Assuming \$R=R_1=R_2=R_3\$ and \$C=C_1=C_2=C_3\$ and setting \$\tau=R\:C\$ I get the following answer:

$$H\left(j\omega\right)=\frac{1}{1 - 5\:\left(\omega\:\tau\right)^2 + j\:\left[6\:\omega\:\tau-\left(\omega\:\tau\right)^3\right]}$$

For a phase shift of \$180^\circ\$, the imaginary part in the denominator goes to zero. So:

$$\begin{align*}6\:\omega\:\tau-\left(\omega\:\tau\right)^3&=0\\6\:\omega\:\tau&=\left(\omega\:\tau\right)^3\\6&=\left(\omega\:\tau\right)^2\\\omega&=\frac{\sqrt{6}}{\tau}\\\therefore\\f&=\frac{\sqrt{6}}{2\pi\:R\:C}\end{align*}$$

Note that this differs from what you wrote.

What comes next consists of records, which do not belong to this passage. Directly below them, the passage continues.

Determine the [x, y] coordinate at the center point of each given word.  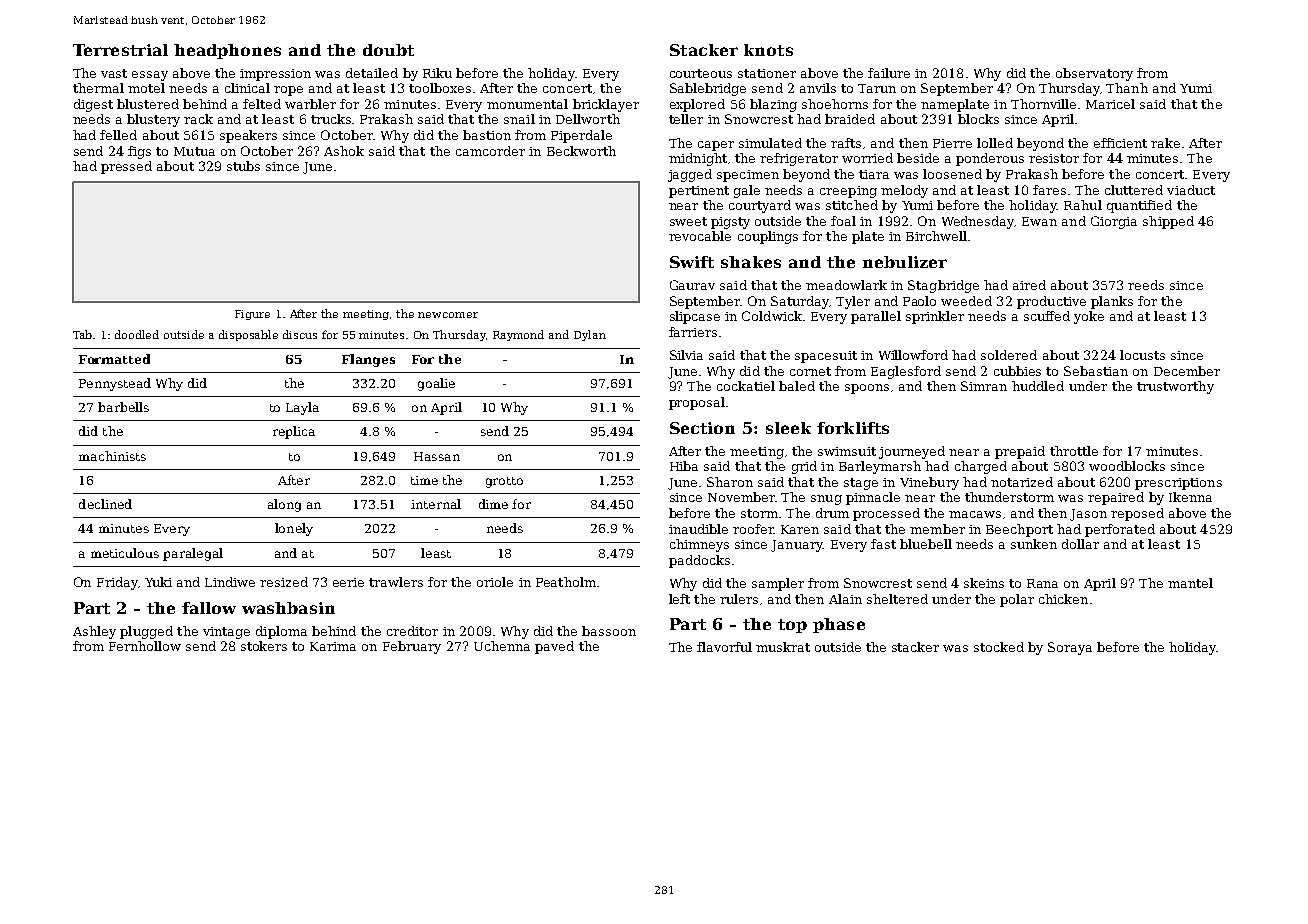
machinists [112, 456]
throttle [1074, 451]
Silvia [686, 355]
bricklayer [606, 105]
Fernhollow [145, 646]
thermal [98, 88]
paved [554, 647]
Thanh [1127, 88]
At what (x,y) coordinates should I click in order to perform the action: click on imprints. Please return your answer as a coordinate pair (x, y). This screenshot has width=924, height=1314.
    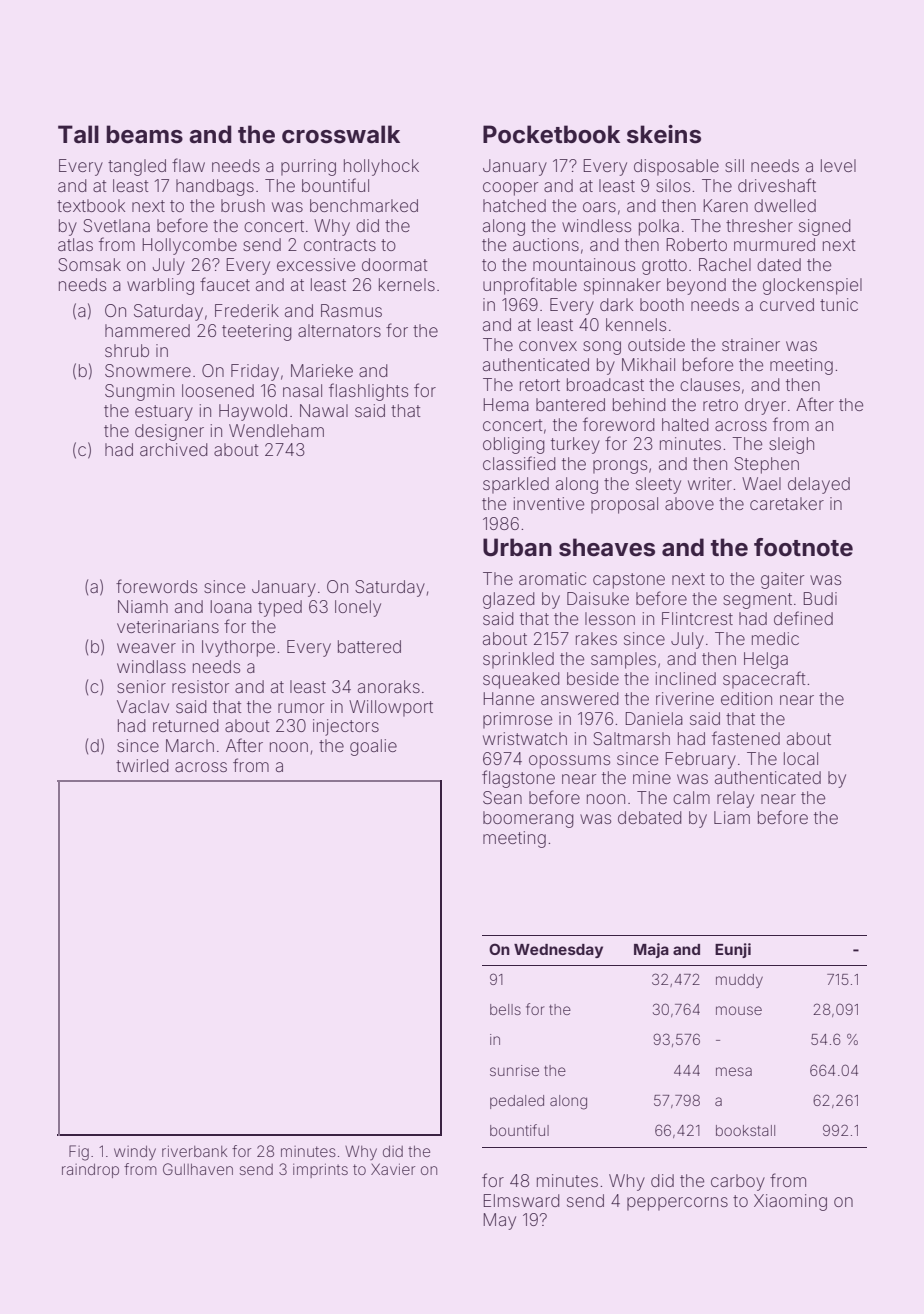
    Looking at the image, I should click on (320, 1170).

I just tried out a simulation on LTspice using a decent R2R opamp (it can't handle more than about \$12.5\:\text{V}\$ between its rails.) Here's the results:

The period seems to be about \$5.8\:\text{s}\$. Which is close to the prediction.

Note

Per Tony's request, it's not difficult to work out the peak or peak-to-peak voltage for the resulting sine wave at the output.

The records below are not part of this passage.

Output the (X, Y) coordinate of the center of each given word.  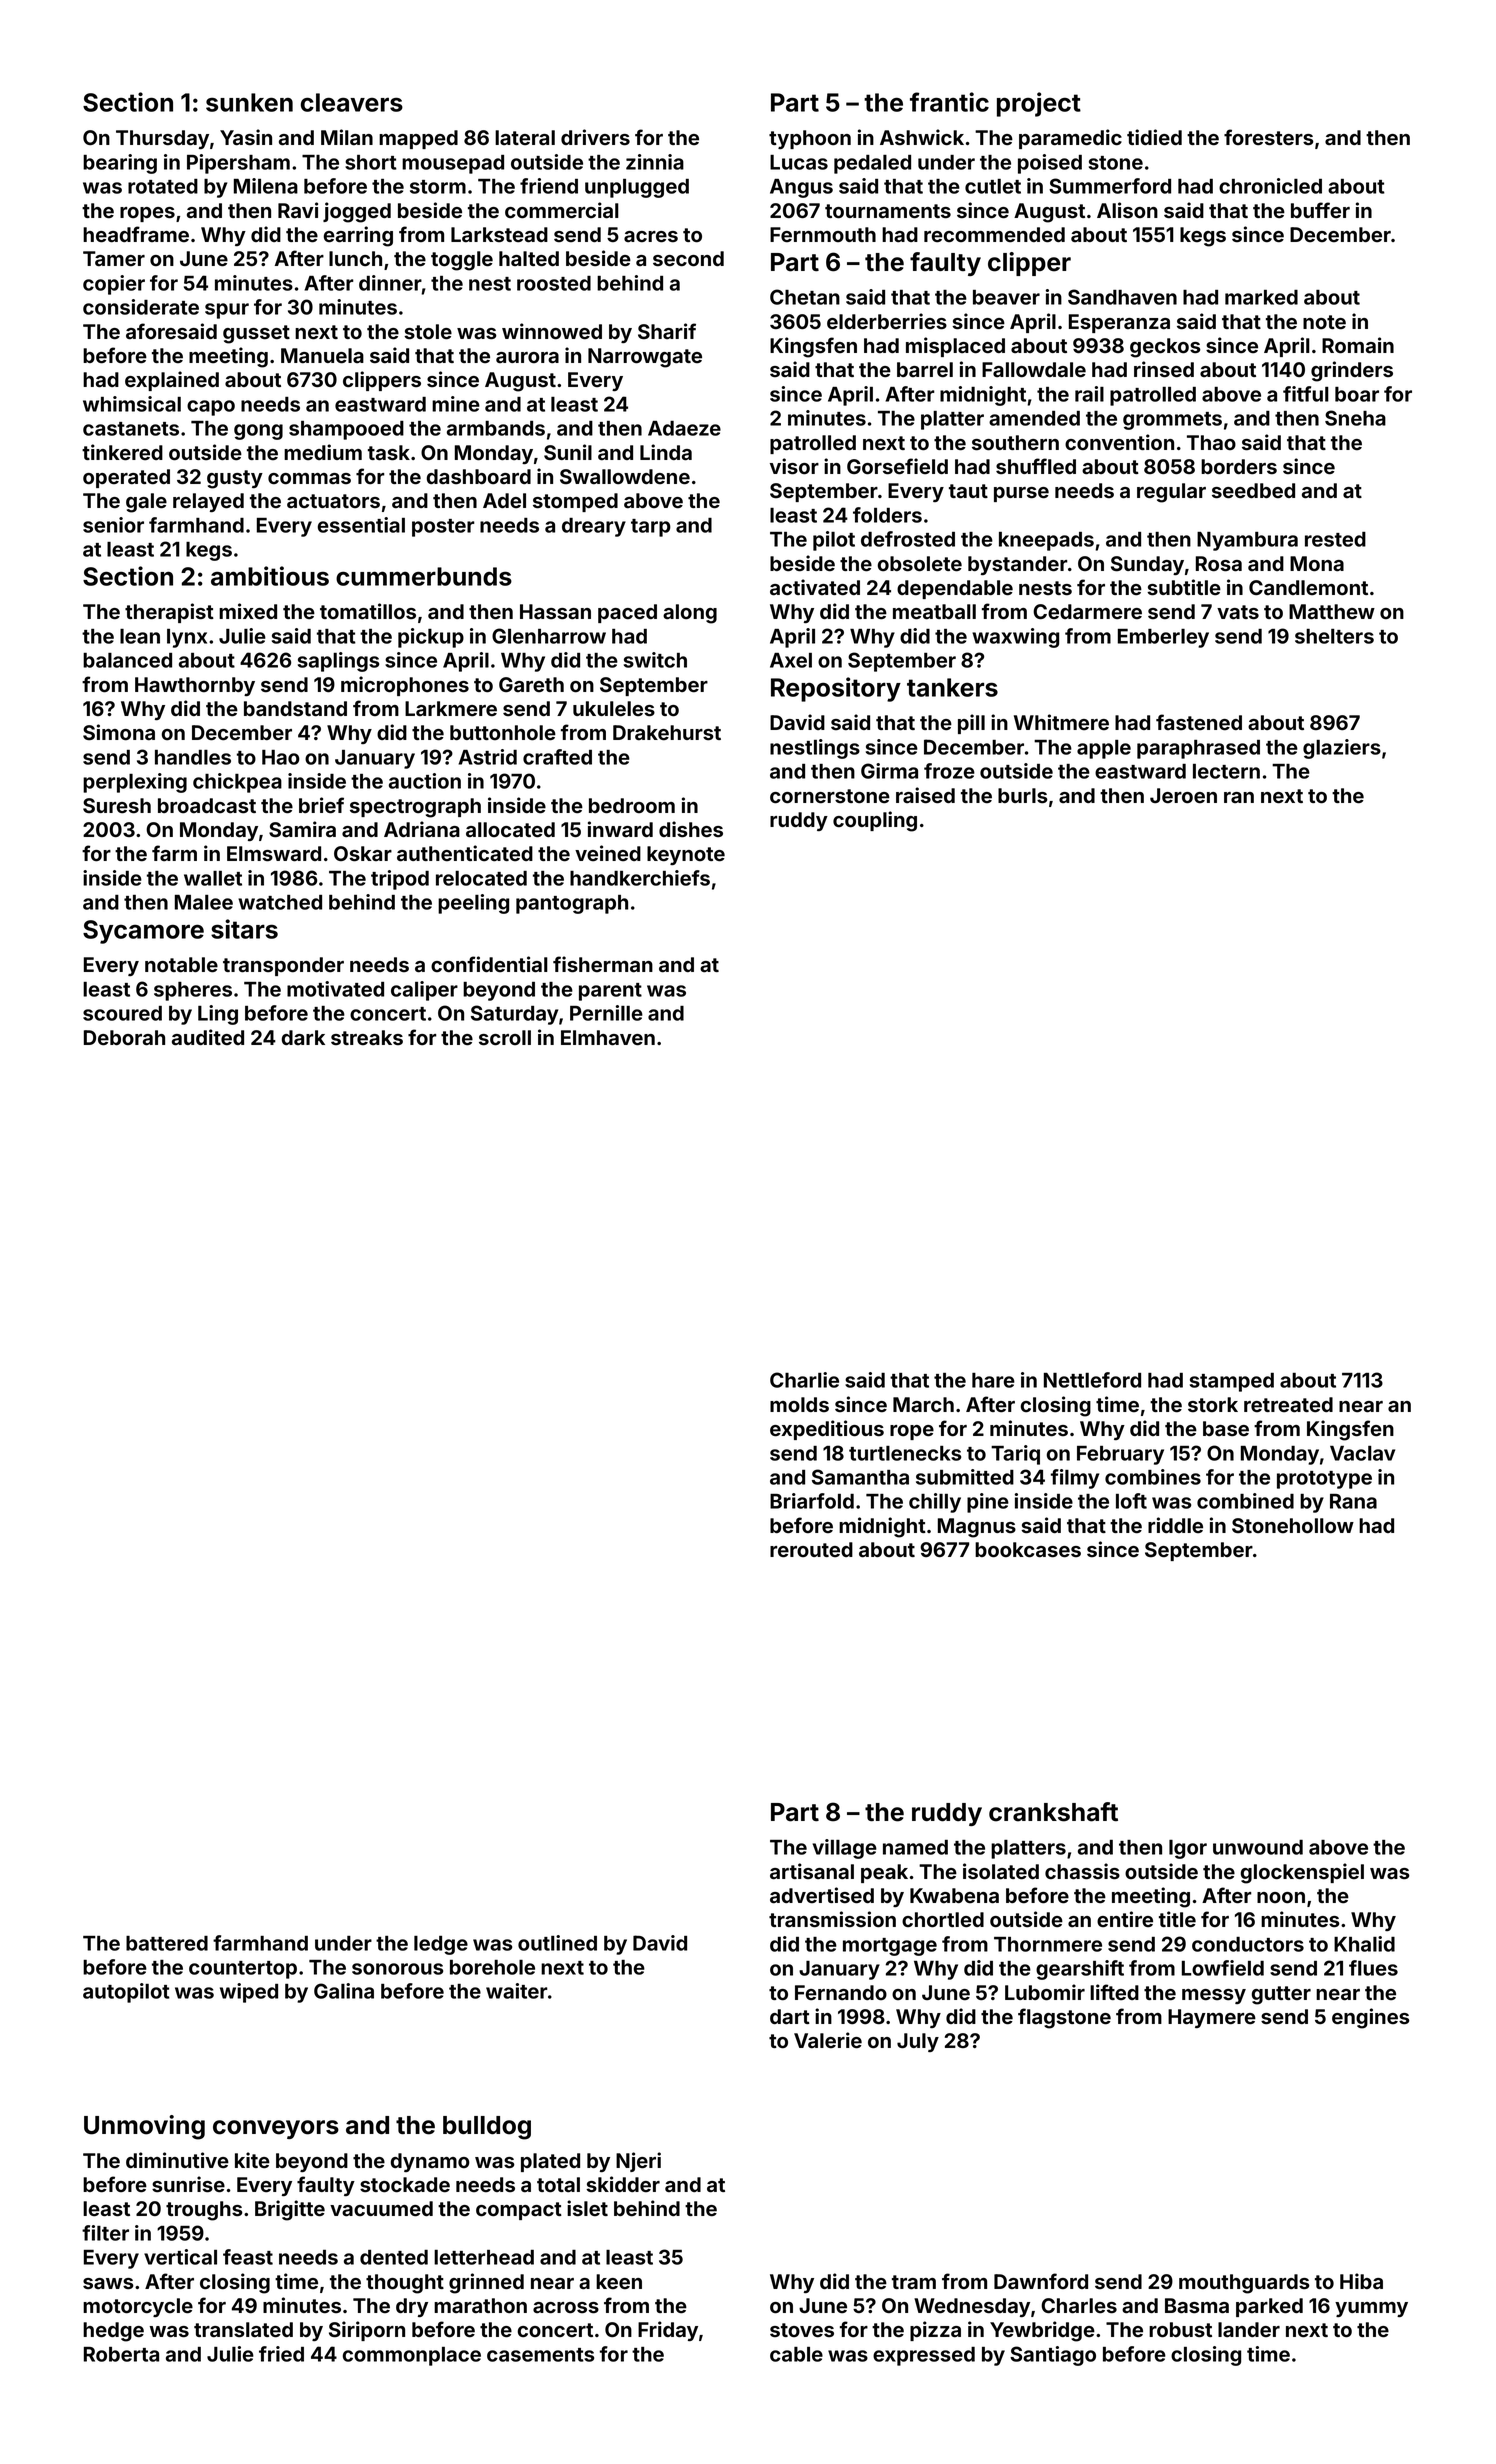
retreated (1288, 1405)
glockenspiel (1302, 1873)
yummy (1371, 2309)
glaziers (1342, 749)
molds (799, 1404)
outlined (557, 1943)
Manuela (322, 356)
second (688, 259)
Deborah (124, 1038)
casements (540, 2355)
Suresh (117, 806)
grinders (1352, 371)
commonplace (412, 2356)
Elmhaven (608, 1038)
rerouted (811, 1550)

Since the imaginary component of \$H\left(j\omega\right)\$ is 0, the magnitude is just \$\mid\:H\left(j\omega\right)\mid\:=\frac{1}{29}\$ (just plug in \$\omega=\frac{\sqrt{6}}{\tau}\$.) The RMS of the square wave at \$V_\text{IN}\$ is just \$6\:\text{V}\$ (as it is always either \$+6\:\text{V}\$ or else \$-6\:\text{V}\$.) So the output will be:

$$V_{\text{OUT}_\text{RMS}}=\frac{1}{29}\cdot \text{V}_{\text{IN}_\text{RMS}}=\frac{1}{29}\cdot 6\:{\text{V}_\text{RMS}}\approx 207\:{\text{mV}_\text{RMS}}$$

Since the output is a sine wave, the peak should be about \$\sqrt{2}\$ larger, or \$\approx 290\:\text{mV}_\text{P}\$.

As you can see, the image I included above shows an output peak that is close to this prediction, as well.